The Biden administration issued guidance to hospitals in 2022 that said doctors must perform an abortion if they believe it is necessary to stabilize a patient’s emergency medical condition.

“When a state law prohibits abortion and does not include an exception for the life of the pregnant person—or draws the exception more narrowly than EMTALA’s emergency medical condition definition—that state law is preempted,” the guidance said.

Texas sued the Biden administration, saying the guidance was an effort to “force hospitals and doctors to commit crimes.” U.S. district judge Wesley Hendrix, a Trump appointee who hears nearly all lawsuits filed in Lubbock, sided with the state, ruling that the guidance “goes well beyond EMTALA’s text.”

The Fifth U.S. Circuit Court of Appeals in New Orleans agreed, effectively ruling that Texas hospitals cannot be required to perform lifesaving abortions under EMTALA.

That ruling remains in effect, even after the Supreme Court ruled in a separate EMTALA case stemming from the Idaho abortion ban. In that case, the high court rejected Idaho’s arguments on procedural grounds, rather than on the merits of the case.

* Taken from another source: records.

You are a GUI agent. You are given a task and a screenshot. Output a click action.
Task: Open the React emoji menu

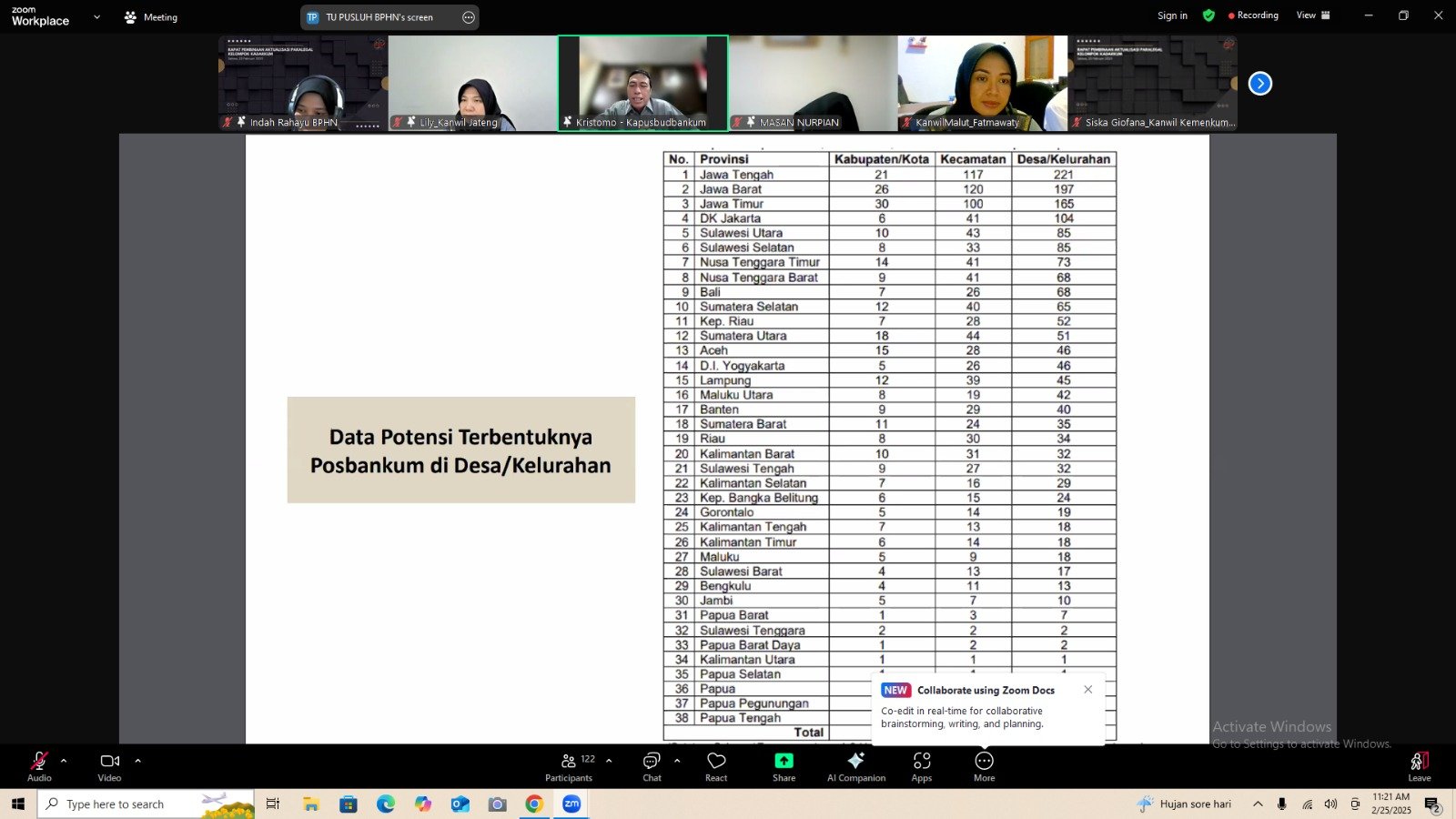pyautogui.click(x=716, y=766)

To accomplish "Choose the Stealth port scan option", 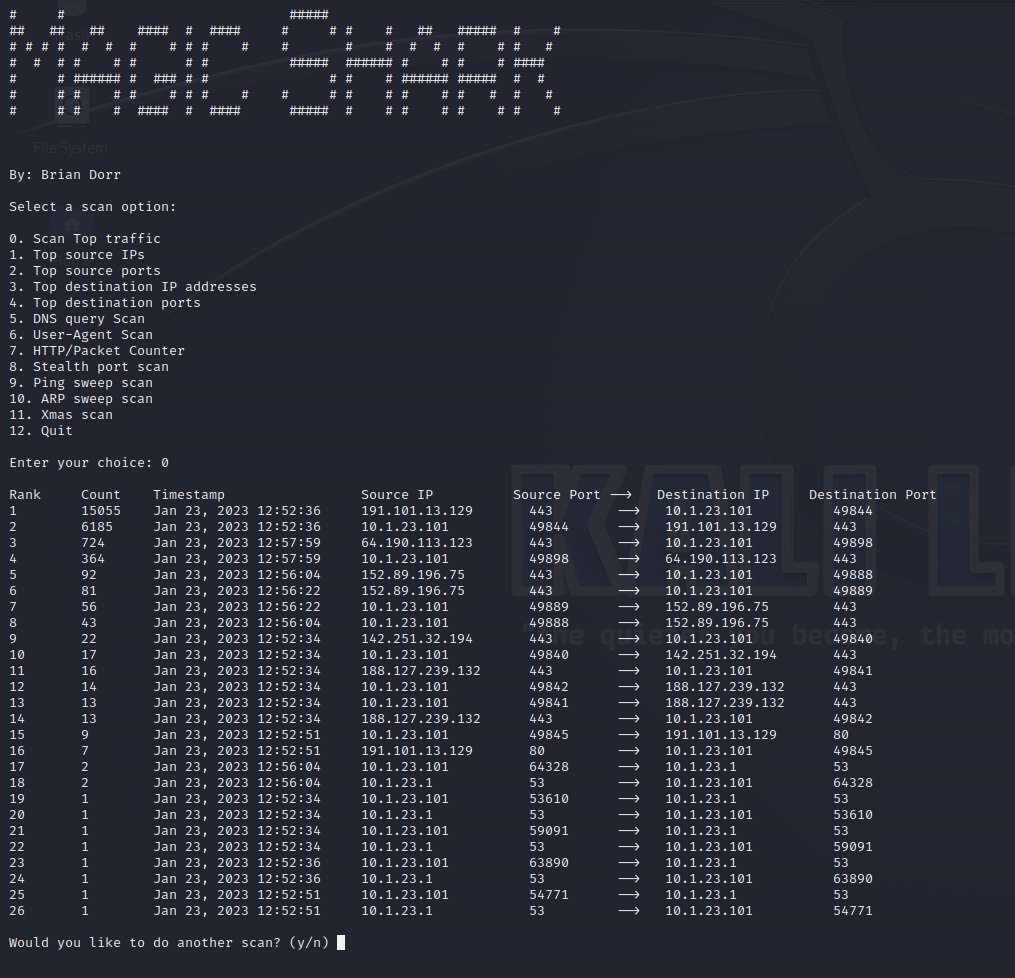I will point(85,366).
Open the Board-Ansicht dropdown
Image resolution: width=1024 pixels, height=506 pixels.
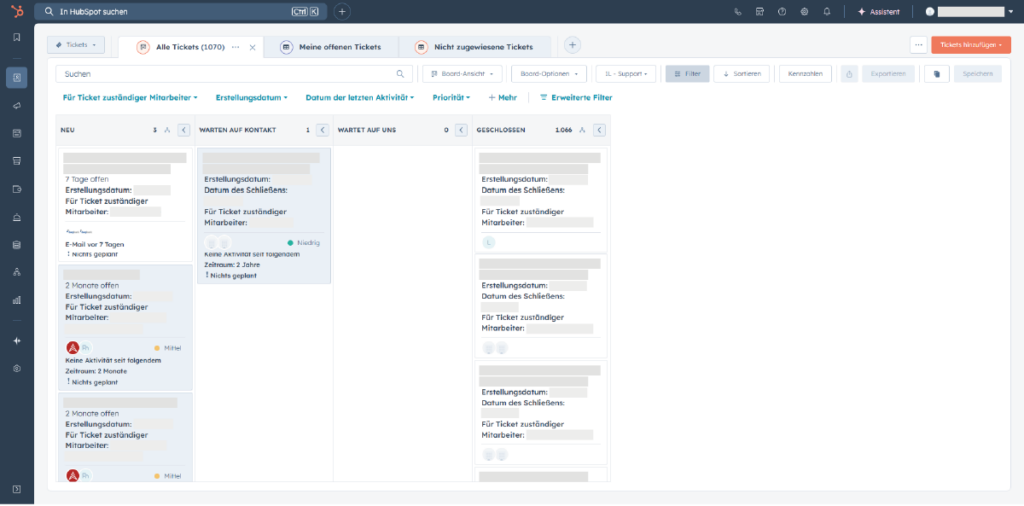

These new federal complaints will likely again surface the question of whether hospitals can be held accountable for not performing medically necessary abortions to stabilize a patient. Hospitals that face EMTALA complaints are investigated and can face discipline ranging from citations to monetary settlements or losing the ability to accept Medicare and Medicaid, which is effectively a death sentence for a hospital.

While Texas’s abortion laws allow doctors to terminate ectopic pregnancies, nothing in state law requires them to do so.

“It’s impossible to have the best interest of your patient in mind when you’re staring down a life sentence,” Beth Brinkmann, senior director of U.S. litigation at the Center for Reproductive Rights, said in a statement. “Texas officials have put doctors in an impossible situation. It is clear that these exceptions are a farce, and that these laws are putting countless lives in jeopardy.”